Un interrogatoire qui s'annonce difficile
Si Horst Seehofer a accordé son soutien à M. Maassen, convaincre la commission des affaires intérieures, qui interroge l'intéressé ce mercredi 12 septembre, ne sera pas aussi simple. Car outre son poste, c'est aussi la crédibilité des services de renseignement qui est ici mis en jeu. C'est du moins ce que soutient la Sueddeutsche Zeitung dans son éditorial du mardi 11 septembre : « Aujourd'hui plus que jamais, les services de renseignement et de sécurité doivent montrer qu'ils mettent tout en œuvre pour lutter contre l'extrême droite et son populisme latent. Or, en outrepassant ainsi ses fonctions, Hans Georg Maassen laisse entendre que le problème n'est pas aussi urgent ». Selon la Sueddeutsche Zeitung, le soutien de Horst Seehofer au patron du BfD est problématique, car en plus de discréditer les services de renseignement, c'est l'ensemble du ministère de l'Intérieur qui est mis en cause.

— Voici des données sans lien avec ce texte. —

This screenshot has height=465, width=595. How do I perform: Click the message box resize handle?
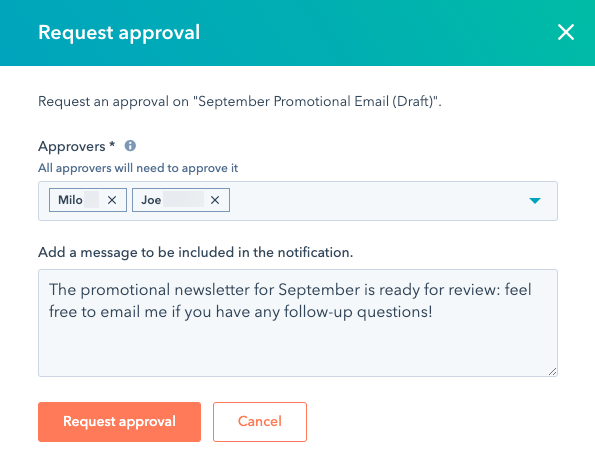click(552, 372)
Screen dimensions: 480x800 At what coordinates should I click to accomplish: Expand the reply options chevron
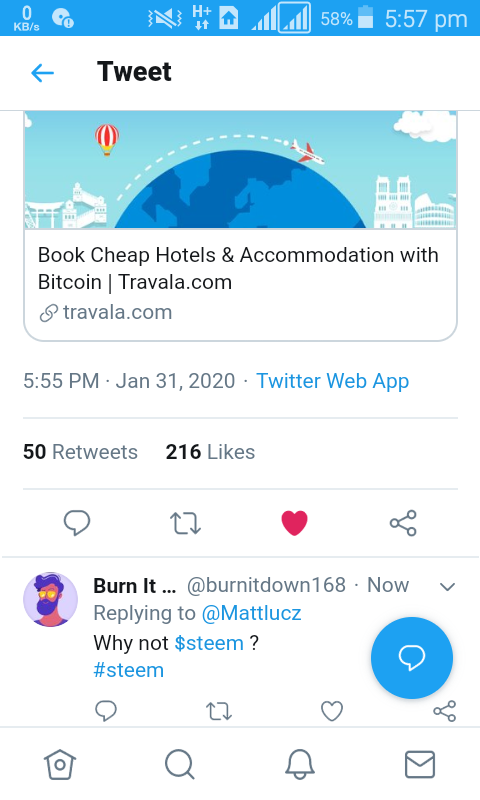(447, 587)
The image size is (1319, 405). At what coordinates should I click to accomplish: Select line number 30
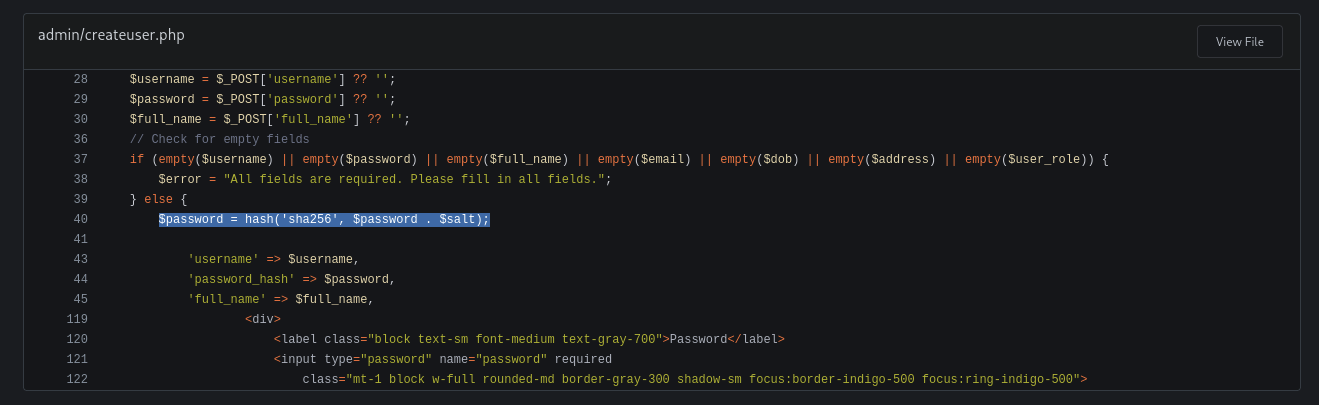tap(80, 119)
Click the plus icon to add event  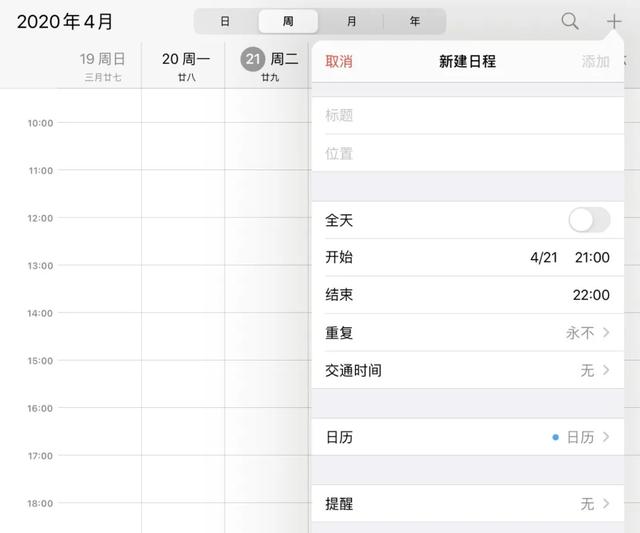614,21
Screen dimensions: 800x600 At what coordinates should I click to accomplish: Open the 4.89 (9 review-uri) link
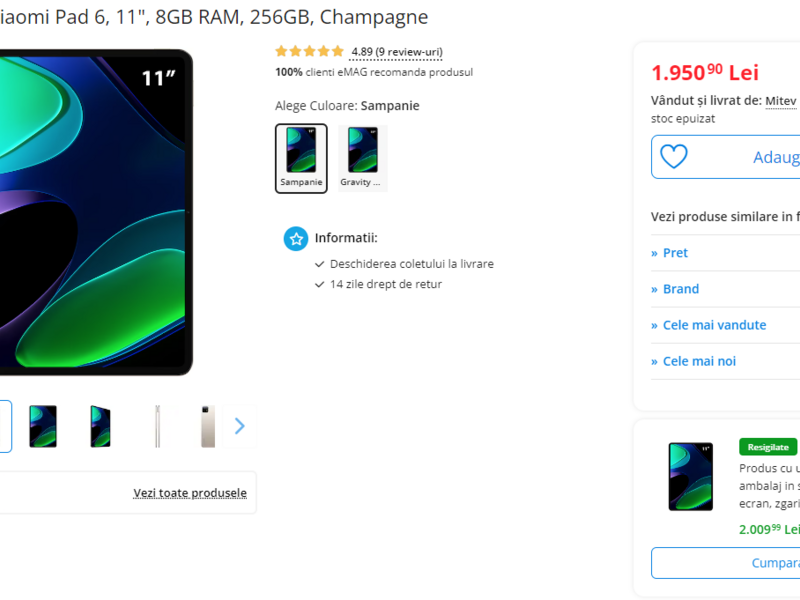click(397, 52)
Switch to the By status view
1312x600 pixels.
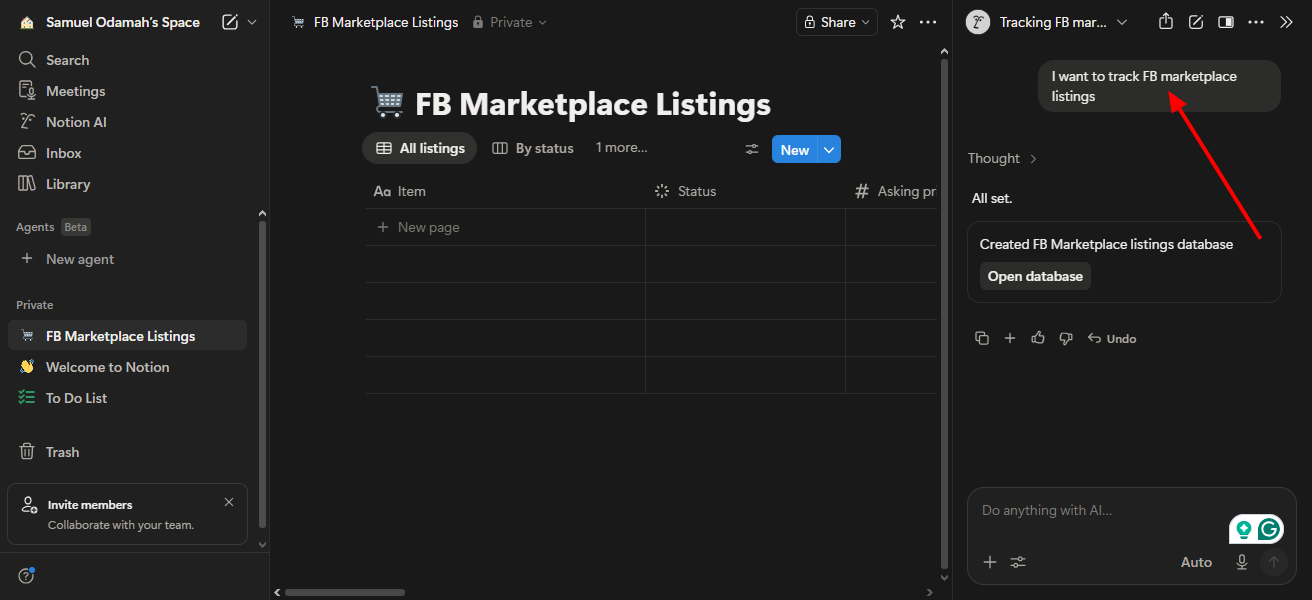tap(533, 147)
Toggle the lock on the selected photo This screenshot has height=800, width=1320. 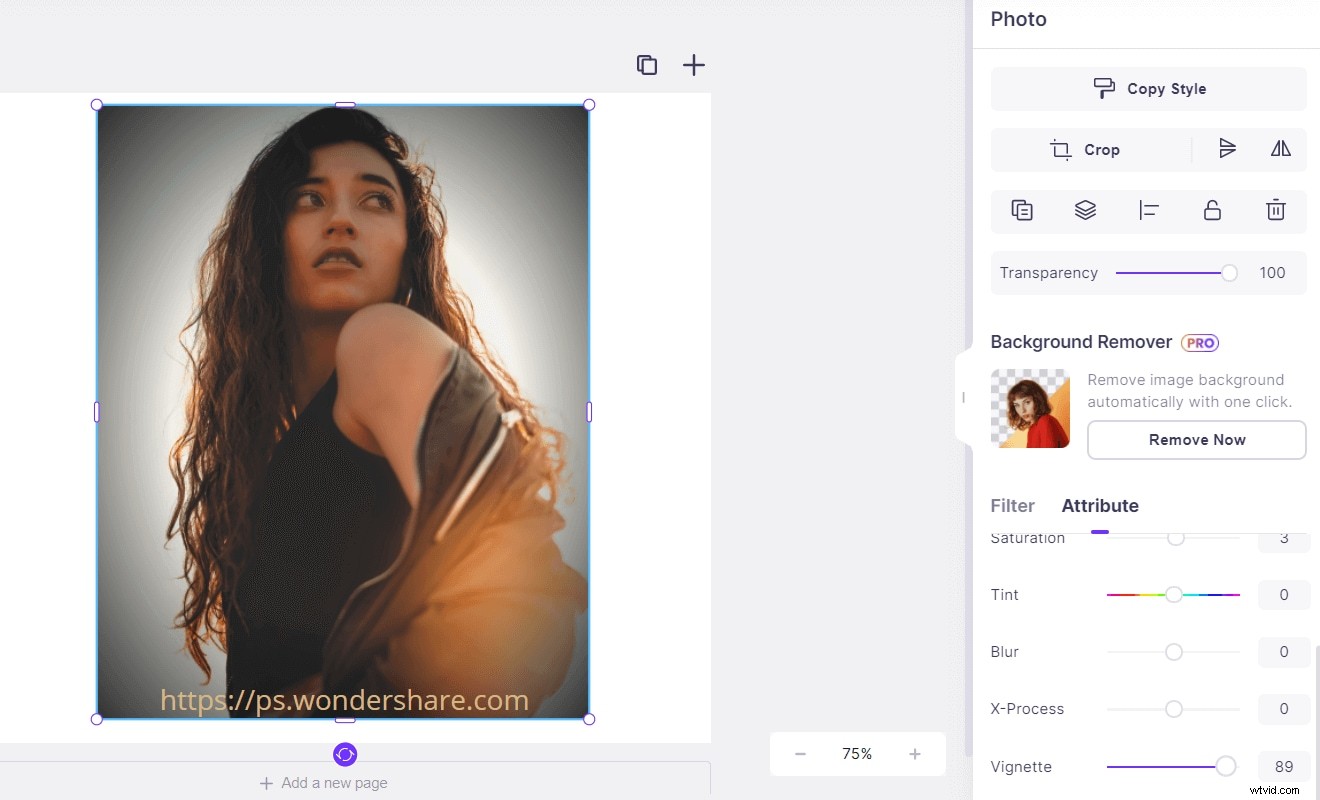pos(1212,210)
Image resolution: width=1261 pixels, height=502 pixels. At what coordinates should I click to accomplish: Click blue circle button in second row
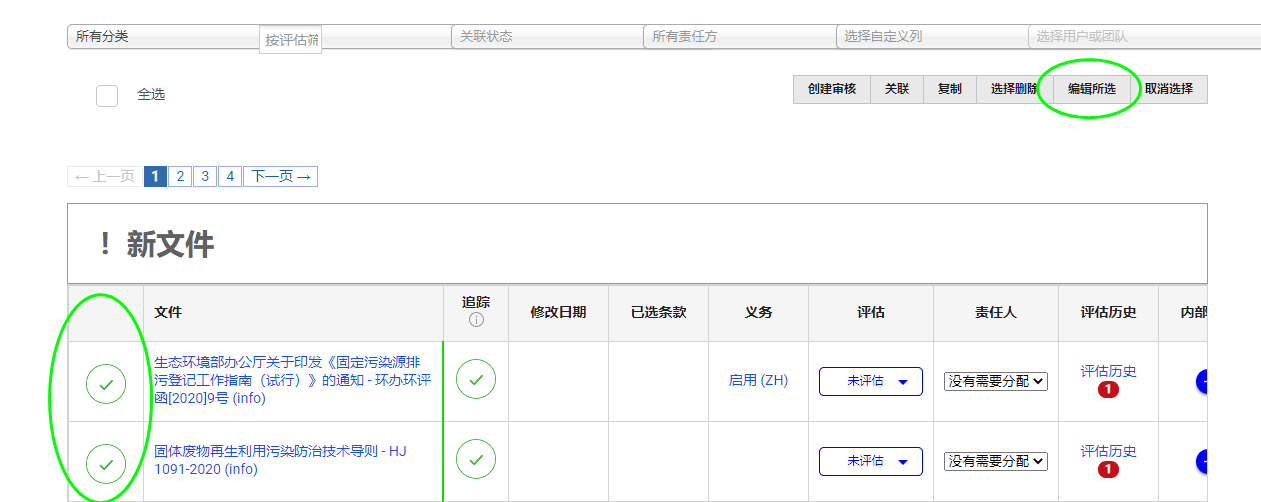(x=1202, y=461)

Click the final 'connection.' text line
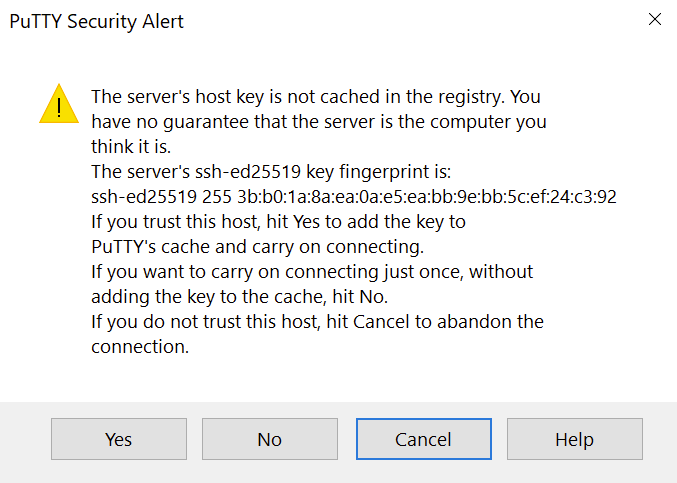[x=140, y=347]
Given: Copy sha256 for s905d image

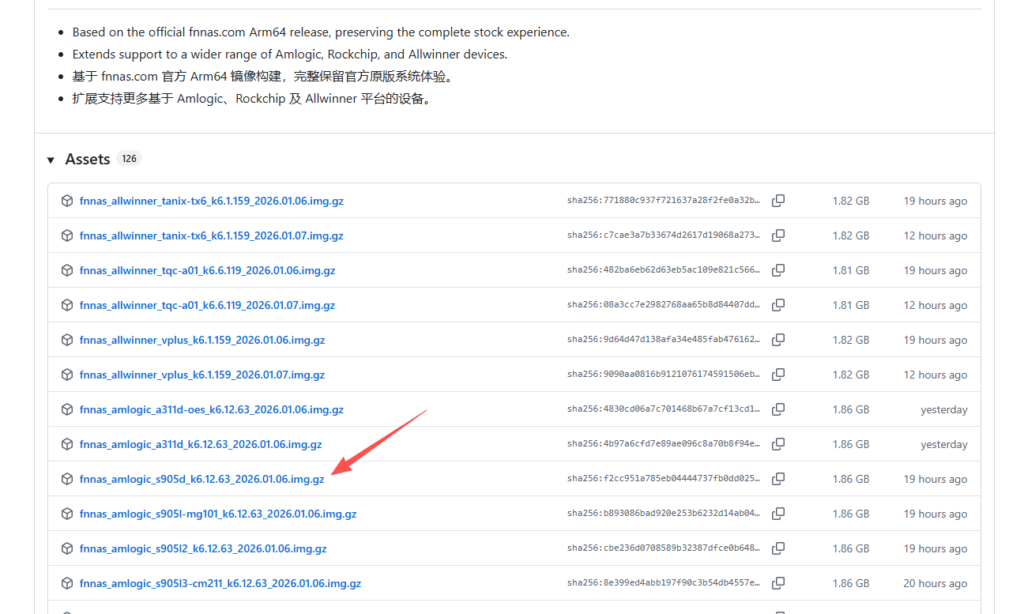Looking at the screenshot, I should pyautogui.click(x=778, y=479).
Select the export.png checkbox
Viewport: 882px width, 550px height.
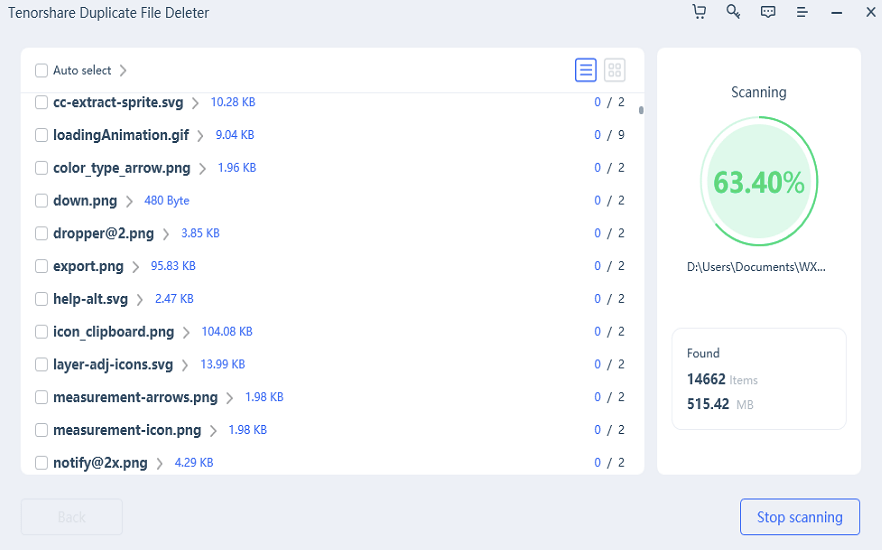[x=41, y=266]
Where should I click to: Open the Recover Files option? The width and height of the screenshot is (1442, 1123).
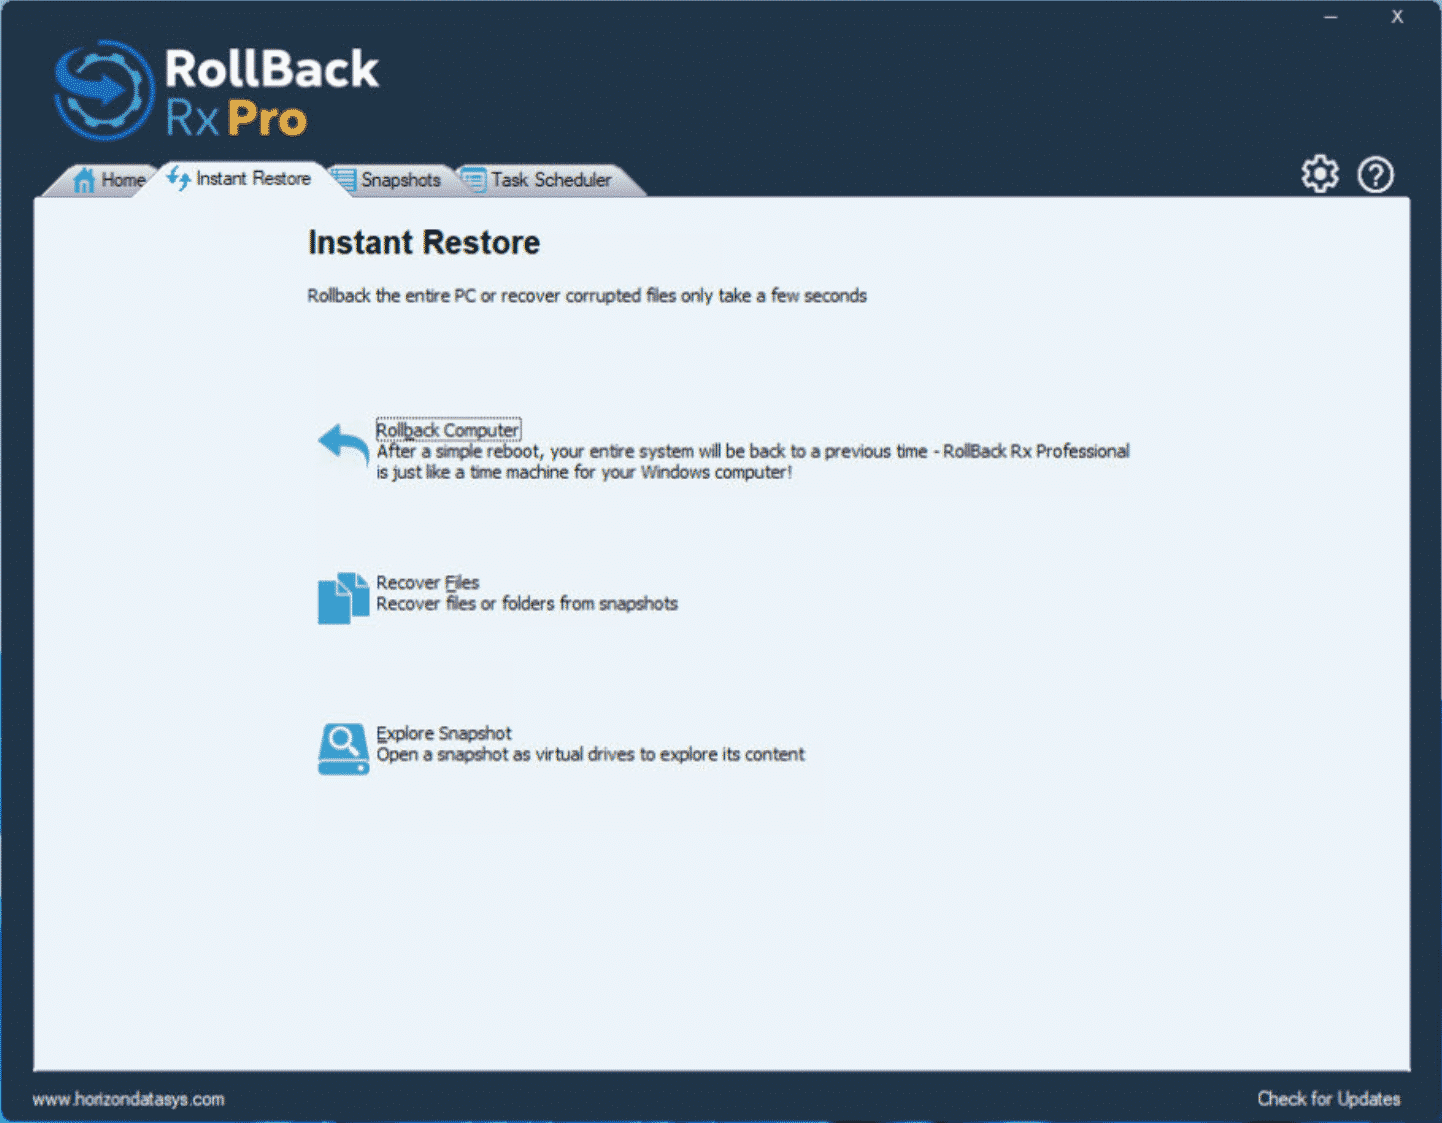(428, 582)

La situation est donc tendue au sein des services de sécurité de l'Etat. D'autant plus qu'il y a quelques semaine de cela une enquête a été ouverte par le parquet de Dresde contre des policiers de Saxe, qui auraient fait fuiter sur les réseaux sociaux des documents confidentiels à l'extrême droite –en l'occurence, deux mandats d'arrêt à l'encontre de demandeurs d'asile.
Après la police, c'est donc au tour du chef des renseignements allemands d'être accusé de collusion avec l'extrême droite. Dans un pays qui s'est construit sur le concept du « Nie wieder » (Plus jamais [sous entendu] de fascisme), de tels événements ne sont pas anodins.